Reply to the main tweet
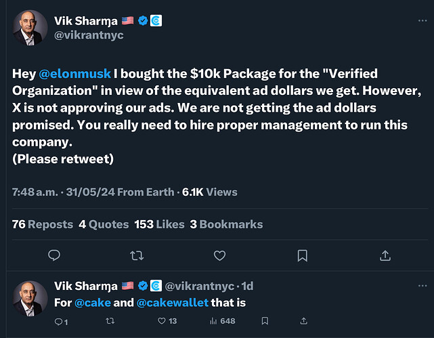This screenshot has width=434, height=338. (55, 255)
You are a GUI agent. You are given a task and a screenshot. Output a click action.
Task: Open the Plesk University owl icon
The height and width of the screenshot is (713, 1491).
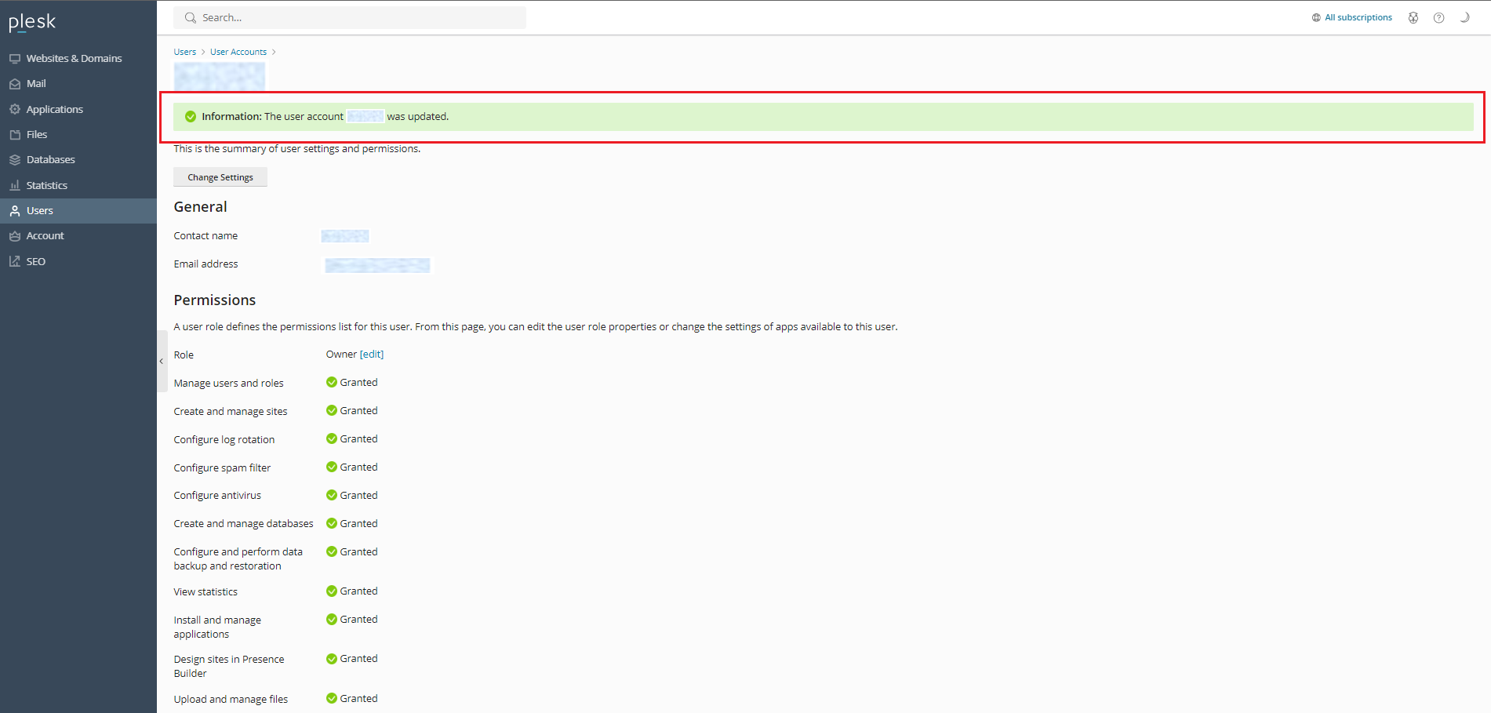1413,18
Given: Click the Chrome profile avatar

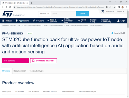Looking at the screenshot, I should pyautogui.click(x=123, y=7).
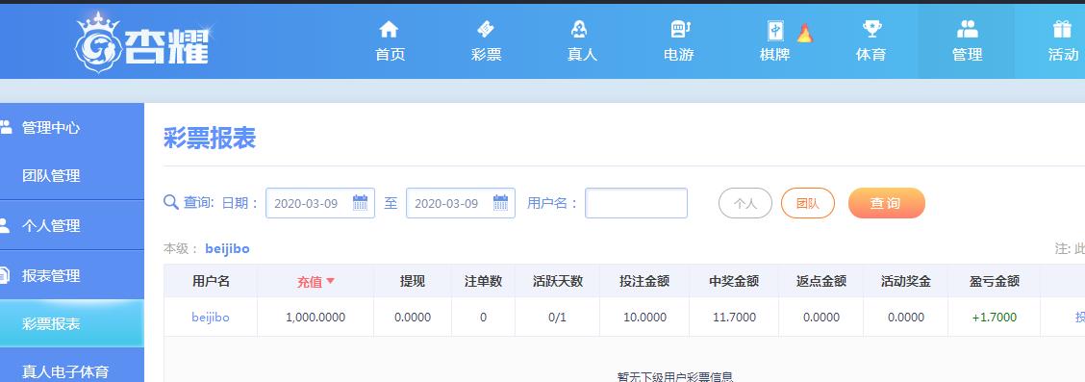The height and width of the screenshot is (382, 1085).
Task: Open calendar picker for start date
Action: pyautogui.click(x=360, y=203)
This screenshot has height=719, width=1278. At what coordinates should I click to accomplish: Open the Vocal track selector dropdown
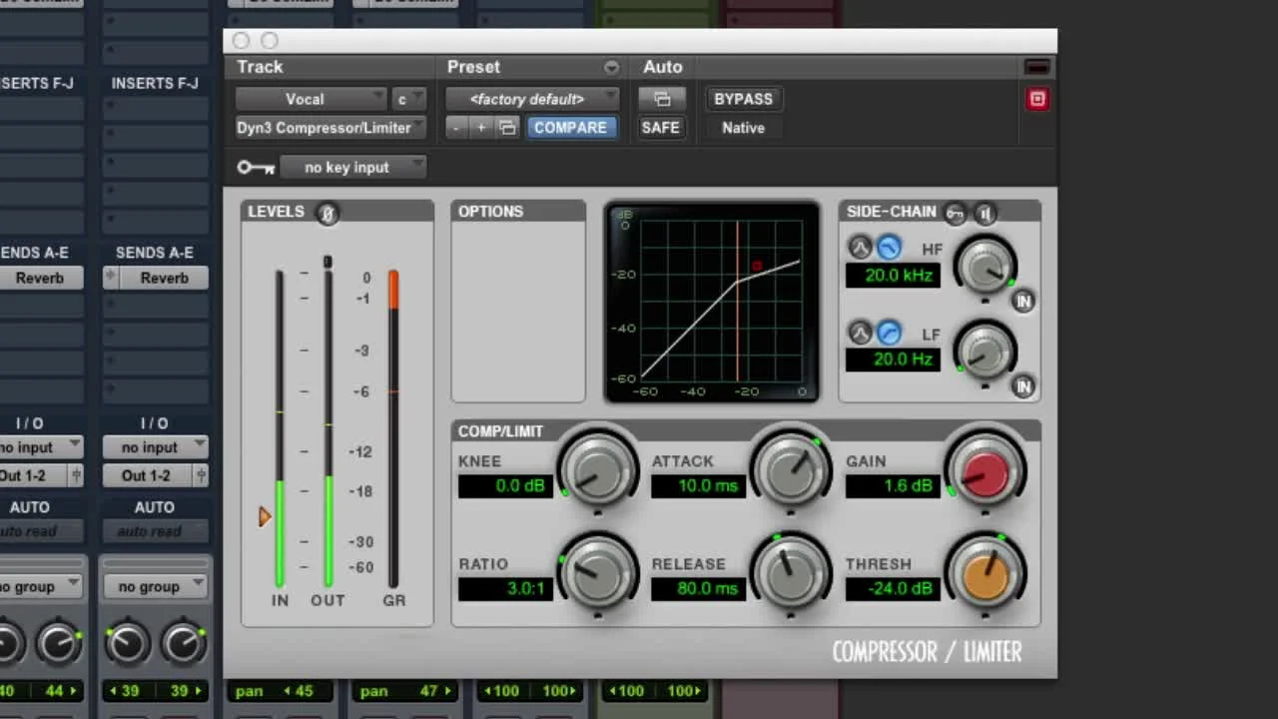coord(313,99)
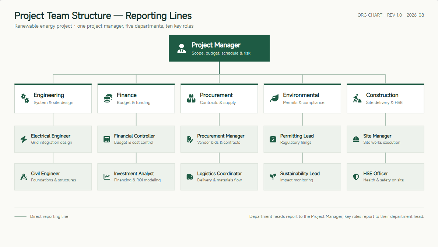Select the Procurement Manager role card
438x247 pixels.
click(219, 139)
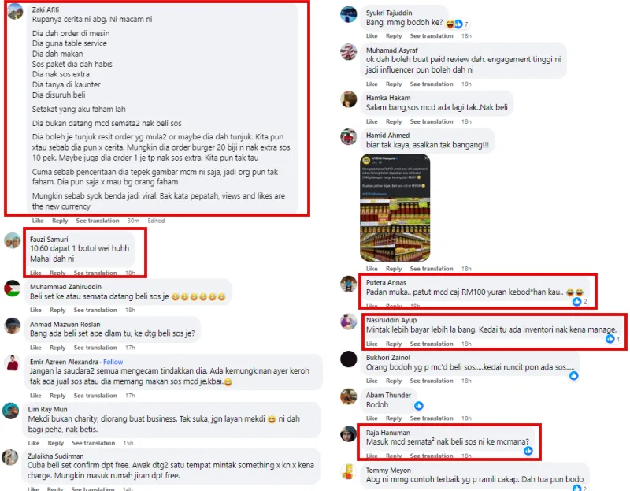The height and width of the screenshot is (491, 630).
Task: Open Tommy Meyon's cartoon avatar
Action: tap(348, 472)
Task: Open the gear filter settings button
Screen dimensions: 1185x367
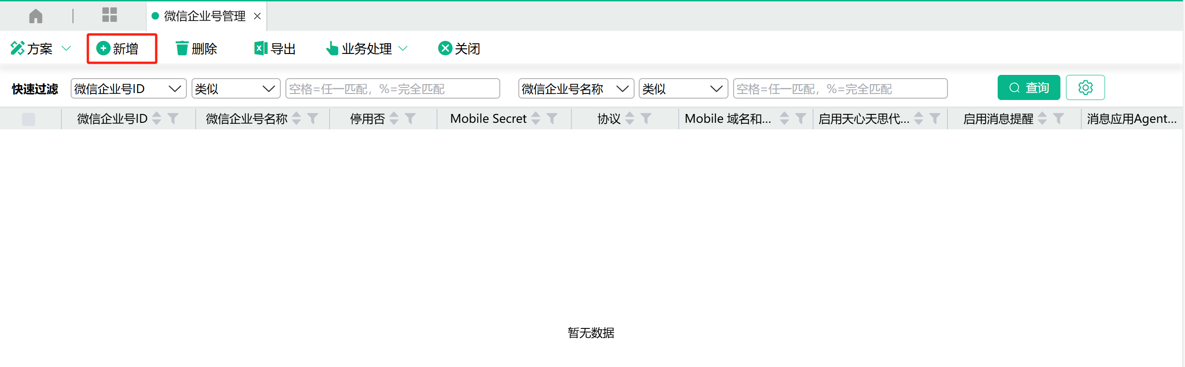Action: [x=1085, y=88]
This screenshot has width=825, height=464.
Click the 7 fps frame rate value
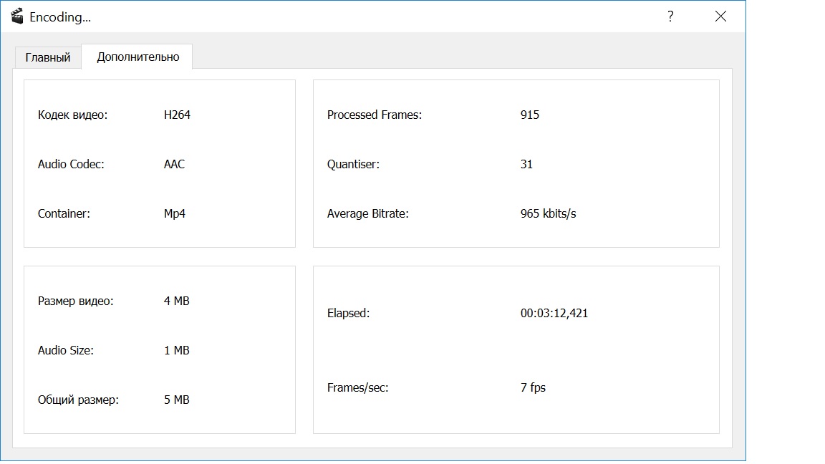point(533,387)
○ ○ ○ ○
Activity:
Your reply must match the data above line for line, except that it holds no pictures.

Completed exercise:
Reply to the main tweet
This screenshot has width=434, height=338. (55, 255)
You are a GUI agent. You are given a task and a screenshot. Output a click action.
Task: Open the Plesk University owl icon
The height and width of the screenshot is (713, 1491).
1413,18
Given: Click the Chrome profile avatar

Looking at the screenshot, I should pyautogui.click(x=123, y=7).
The height and width of the screenshot is (382, 1085).
Task: Open calendar picker for start date
Action: pyautogui.click(x=360, y=203)
This screenshot has height=719, width=1278. At what coordinates should I click to accomplish: Open the Vocal track selector dropdown
coord(313,99)
Select the Procurement Manager role card
438x247 pixels.
click(219, 139)
The height and width of the screenshot is (491, 630).
Task: Open Tommy Meyon's cartoon avatar
Action: tap(348, 472)
Task: Open the gear filter settings button
Screen dimensions: 1185x367
Action: [x=1085, y=88]
This screenshot has width=825, height=464.
Click the 7 fps frame rate value
point(533,387)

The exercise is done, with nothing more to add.